DATA FOR THE TASK:
※ ※ ※
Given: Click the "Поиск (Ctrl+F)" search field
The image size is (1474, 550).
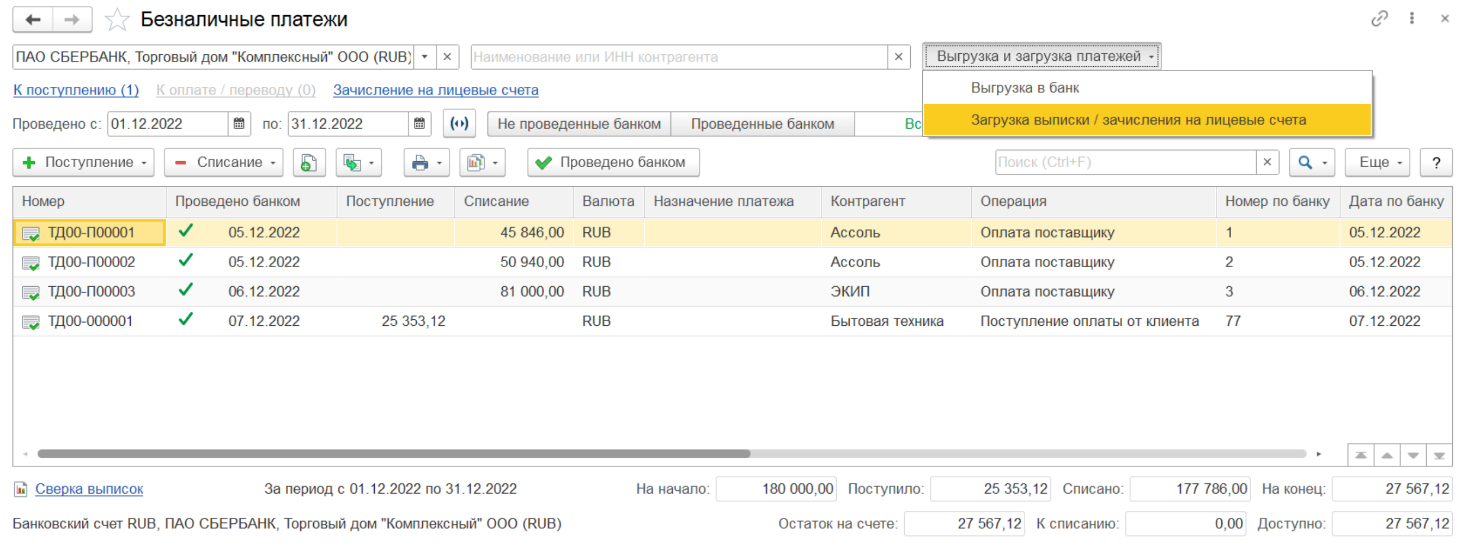Looking at the screenshot, I should coord(1125,162).
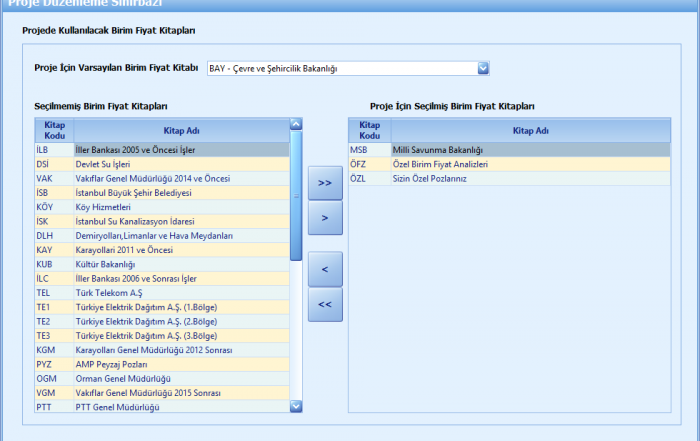Click the move all right (>>) button
Screen dimensions: 700x441
325,183
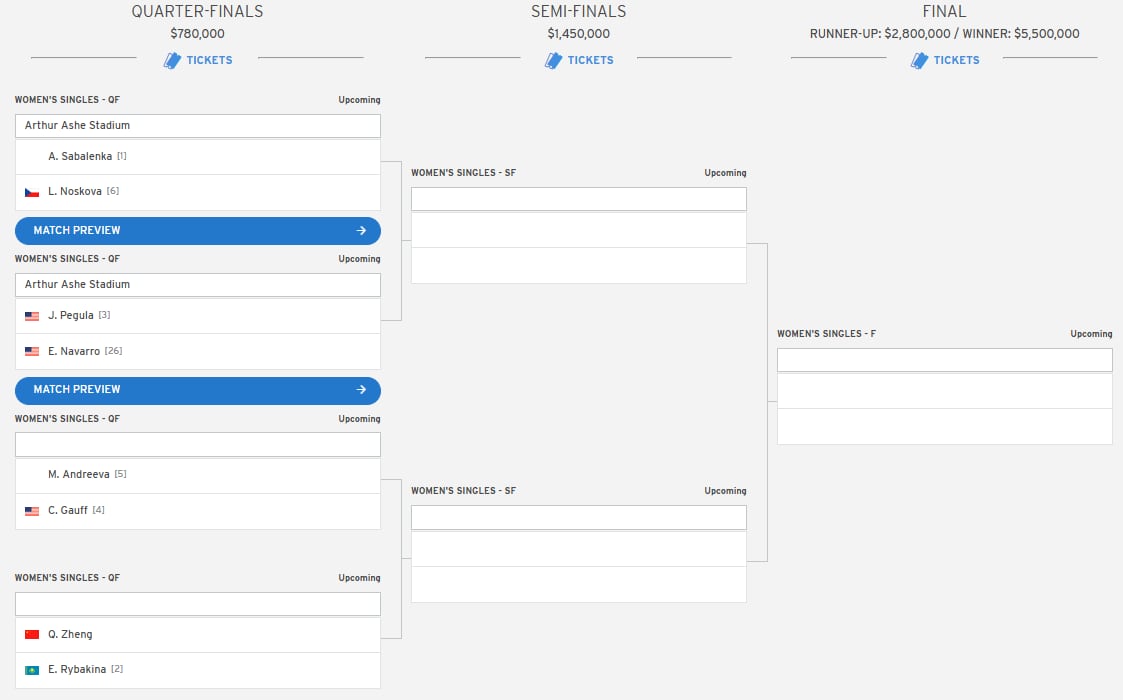Viewport: 1123px width, 700px height.
Task: Select player C. Gauff
Action: pos(68,510)
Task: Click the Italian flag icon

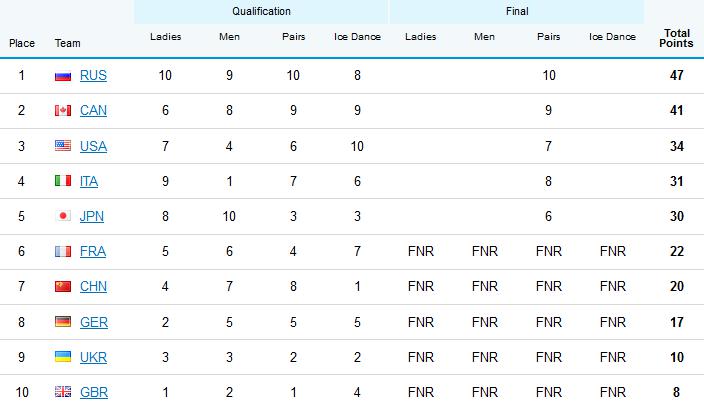Action: click(63, 181)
※ ※ ※
TASK BRIEF:
For this exercise, give the listing again exactly as written, with the pictures omitted.

COMPLETED TASK:
Given: Click the "Поиск (Ctrl+F)" search field
The image size is (1474, 550).
Looking at the screenshot, I should coord(1125,162).
Click the move all right (>>) button
Screen dimensions: 700x441
325,183
Viewport: 1123px width, 700px height.
Task: Select player C. Gauff
Action: pos(68,510)
Task: Click the Italian flag icon

Action: click(63, 181)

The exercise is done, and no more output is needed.